(Saved entries)
--
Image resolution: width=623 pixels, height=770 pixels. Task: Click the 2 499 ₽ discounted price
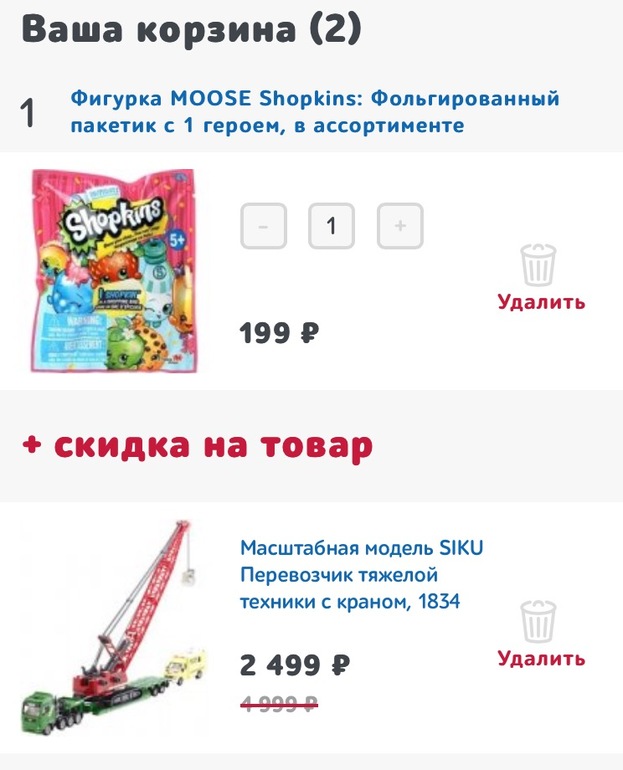pyautogui.click(x=295, y=665)
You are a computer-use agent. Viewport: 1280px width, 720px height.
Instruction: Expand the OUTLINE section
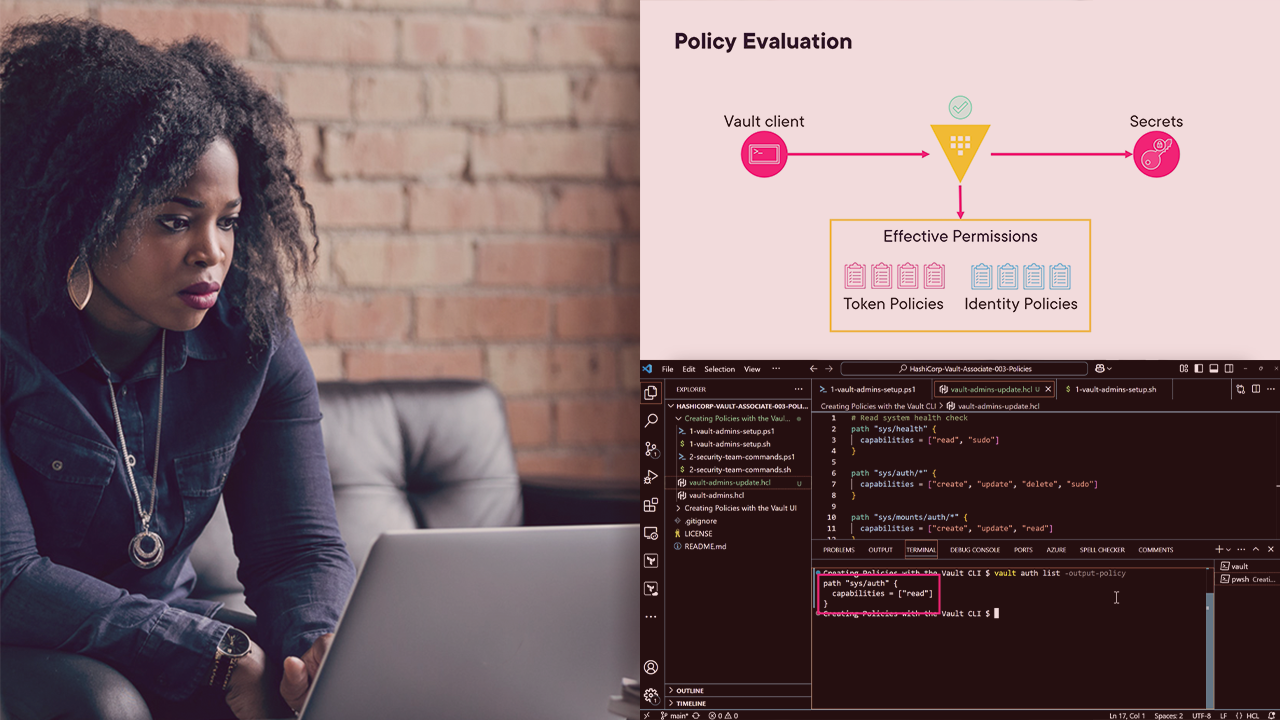point(690,691)
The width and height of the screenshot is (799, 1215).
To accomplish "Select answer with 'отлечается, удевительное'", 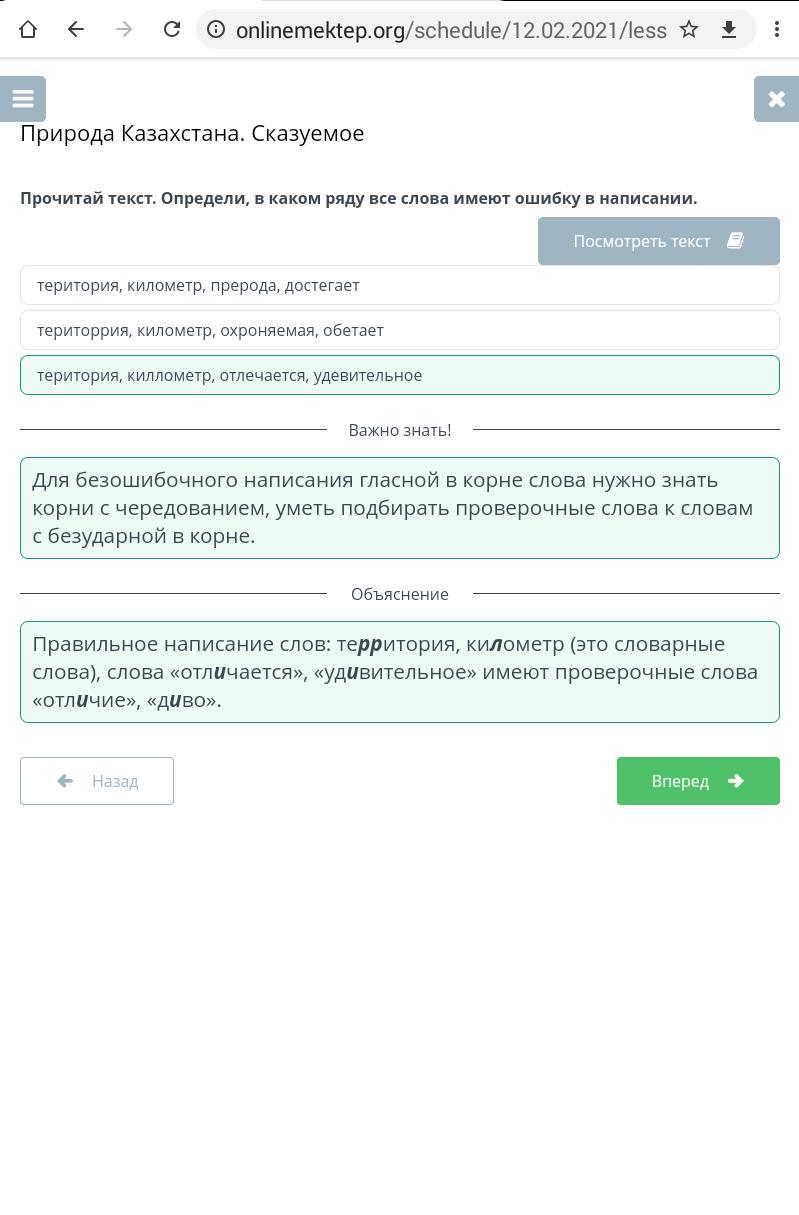I will (x=400, y=375).
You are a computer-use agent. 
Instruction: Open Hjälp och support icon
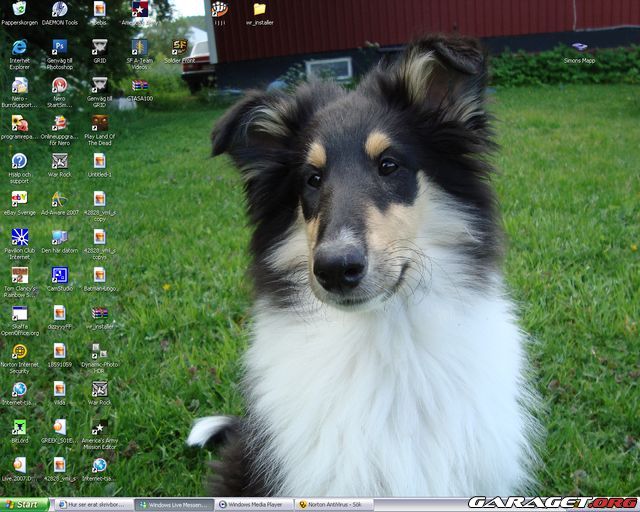[19, 160]
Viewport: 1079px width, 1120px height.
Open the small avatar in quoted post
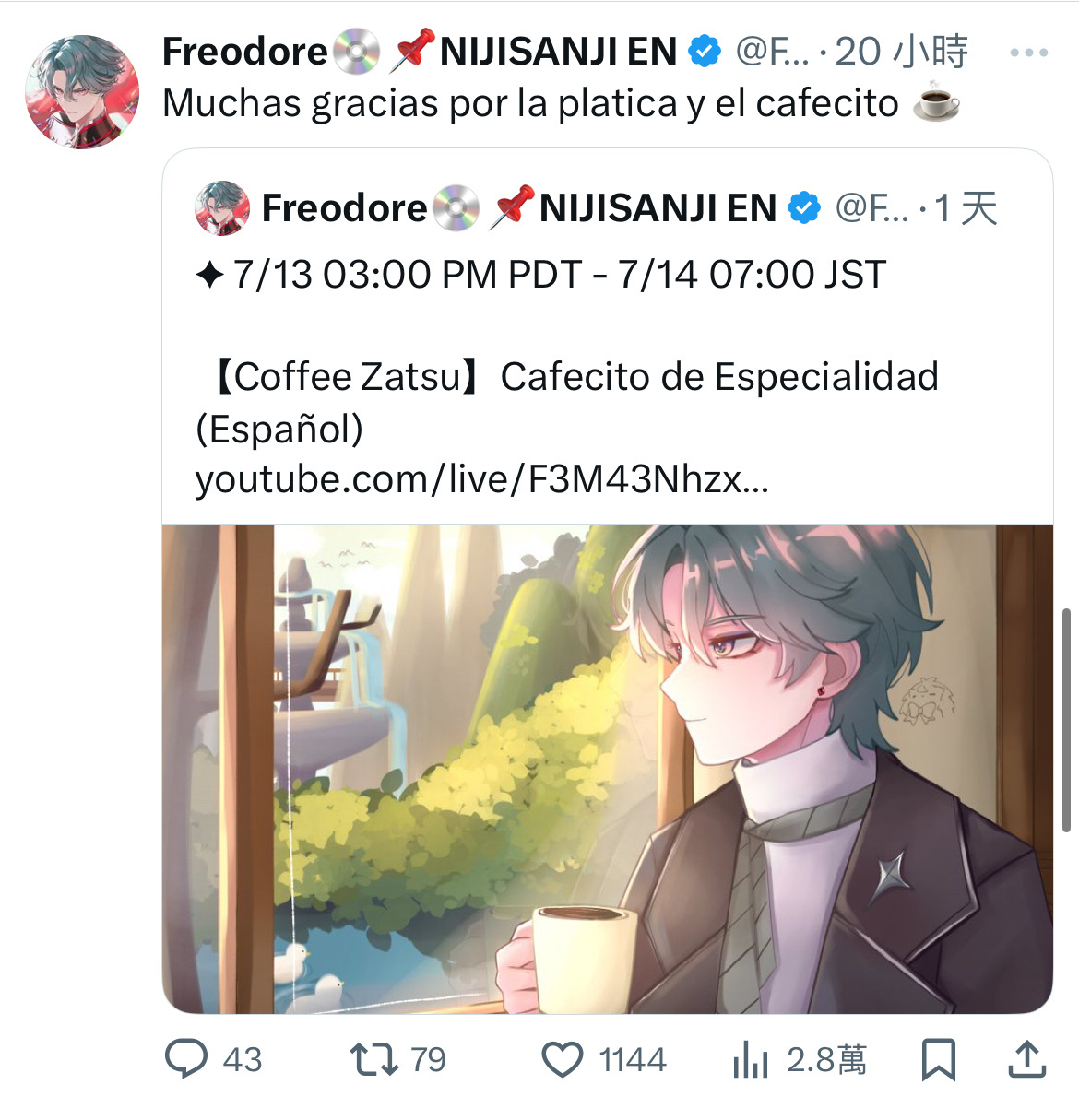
--
### Task brief
What the answer needs is every line from the data above with "agent" in it.

### Exercise response
You are a computer-use agent. Viewport: 1280px width, 720px height.
You are a computer-use agent. 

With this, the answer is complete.